Più precisamente, a detta dei giudici «nei reati sessuali, è configurabile l’aggravante dell’abuso dei poteri o della violazione dei doveri inerenti alla qualità di ministro di culto, non solo quando il reato sia commesso nella sfera tipica e ristretta delle funzioni e dei servizi propri del ministero sacerdotale, ma anche quando la qualità sacerdotale abbia facilitato il reato stesso, essendo il ministero sacerdotale non limitato alle funzioni strettamente connesse alla realtà parrocchiale, ma comprensivo di tutti quei compiti riconducibili al mandato evangelico costitutivo dell’ordine sacerdotale».

Va di fatti sottolineato – come afferma la giurisprudenza unitaria – che, considerata anche la dottrina cattolica contemporanea, il ministero sacerdotale non si estrinseca solo nell’ambito delle funzioni strettamente connesse alla realtà parrocchiale, ma è comprensivo di tutti quei compiti riconducibili al mandato evangelico connotante l’ordine sacerdotale.
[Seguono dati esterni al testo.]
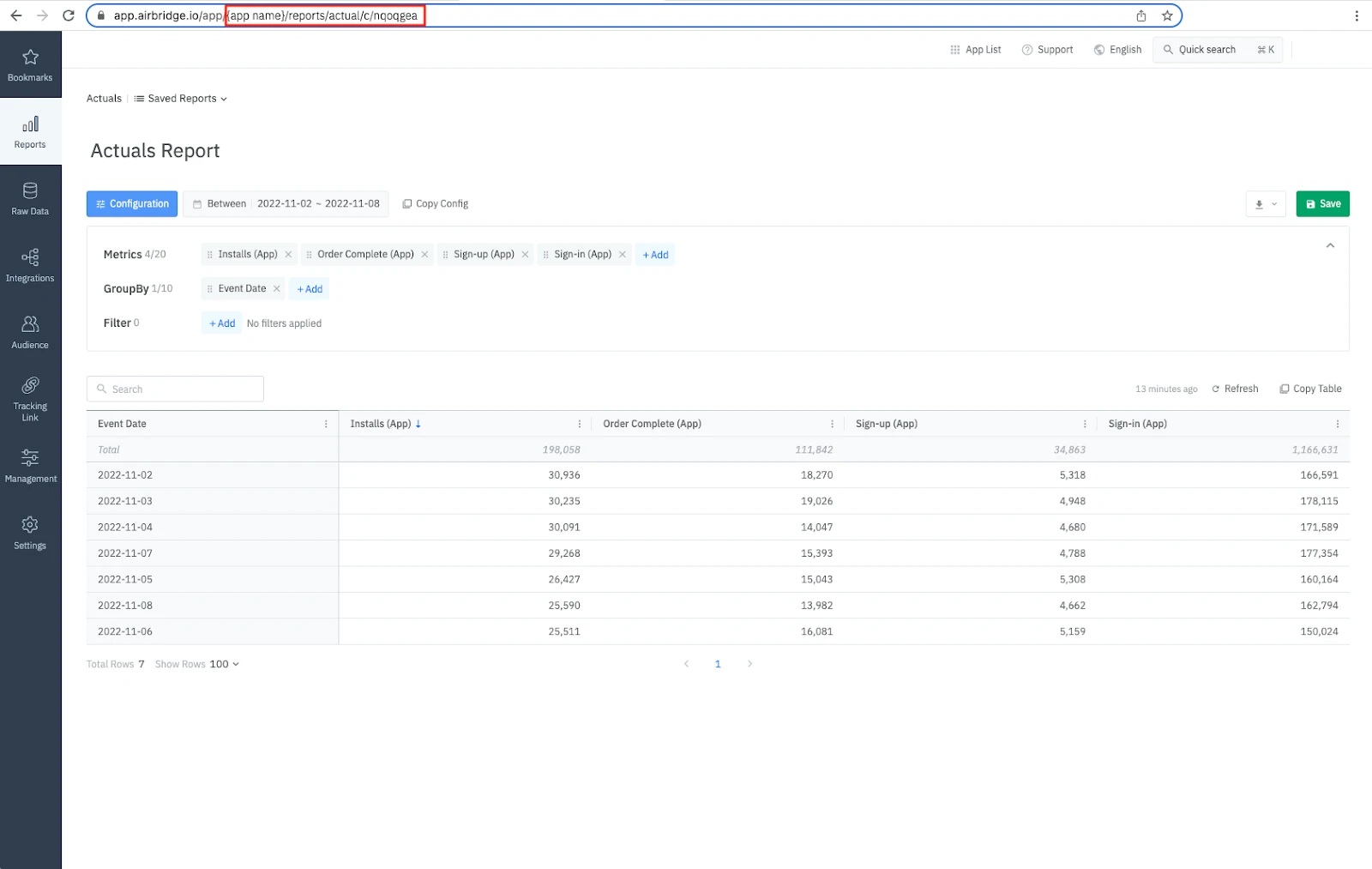Open Bookmarks from the sidebar star icon
The height and width of the screenshot is (869, 1372).
(x=30, y=64)
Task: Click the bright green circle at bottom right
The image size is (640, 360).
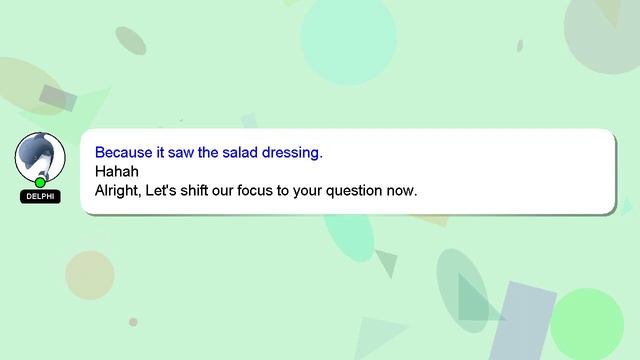Action: pyautogui.click(x=587, y=324)
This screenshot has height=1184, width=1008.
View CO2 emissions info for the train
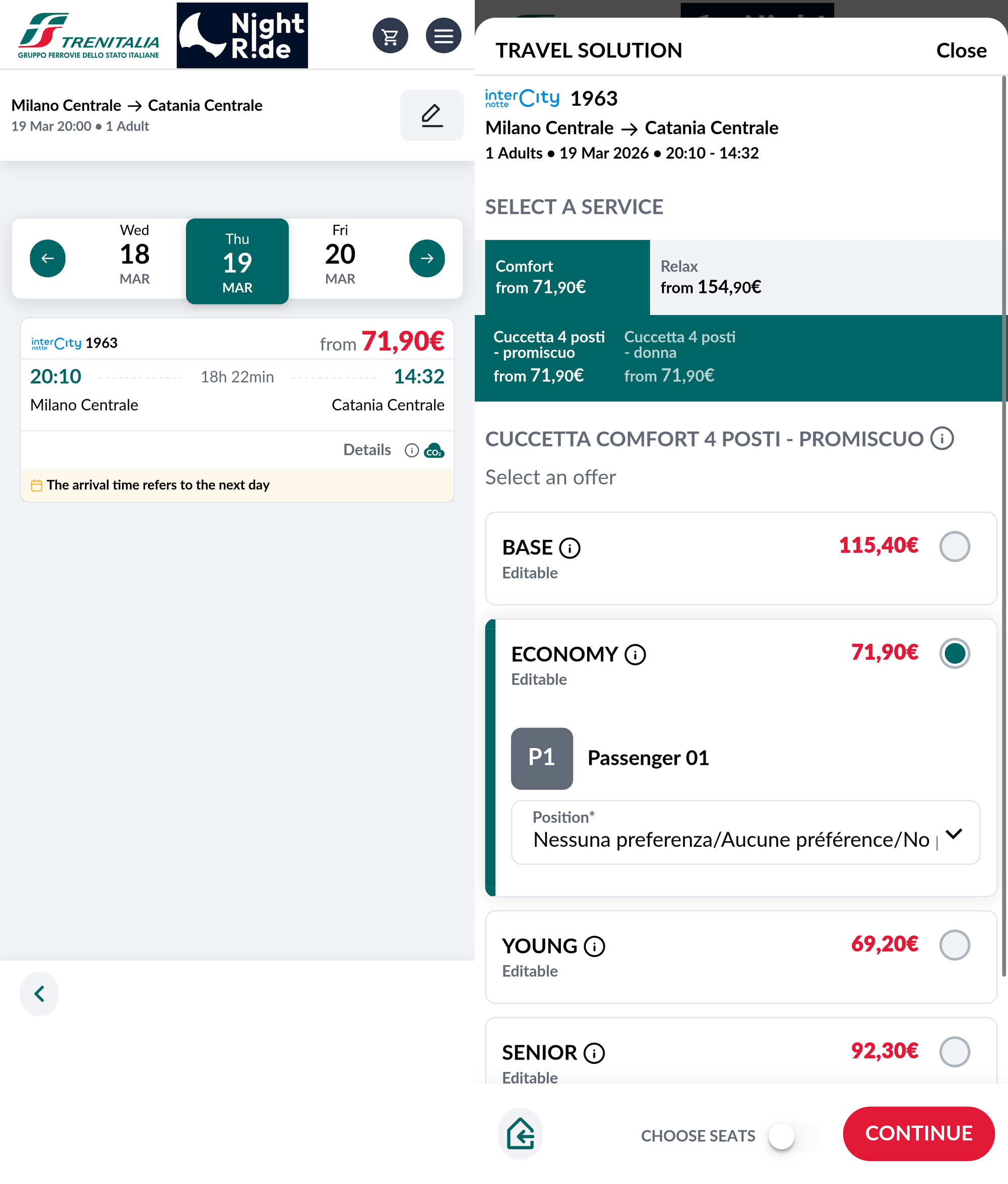click(435, 451)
Sono quindi ricomprese, per esempio, anche le attività svolte a servizio della comunità, quelle ricreative, di assistenza, di missione e di aiuto psicologico ai fedeli, «ivi comprese le relazioni interpersonali che il sacerdote intraprenda in occasione dello svolgimento di tali attività».

In conclusione, afferma la Cassazione, «in tema di aggravante dell’abuso dei poteri o della violazione dei doveri inerenti alla qualità di ministro di culto, non è necessario che il reato sia commesso nella sfera tipica e ristretta delle funzioni e dei servizi propri del ministero sacerdotale, ma è sufficiente che a facilitarlo siano serviti l’autorità ed il prestigio che la qualità sacerdotale, di per sé, conferisce e che vi sia stata violazione dei doveri anche generici nascenti da tale qualità».

D’altronde, un prete resta pur sempre un prete e quando agisce contro un bambino non ci può essere giustificazione legale che regga (quasi verrebbe da dire, «non c’è Santo che tenga …»).

Un prete pedofilo non ha diritto ad alcuno sconto di pena, nemmeno se la violenza avvenga «fuori dal sacerdozio».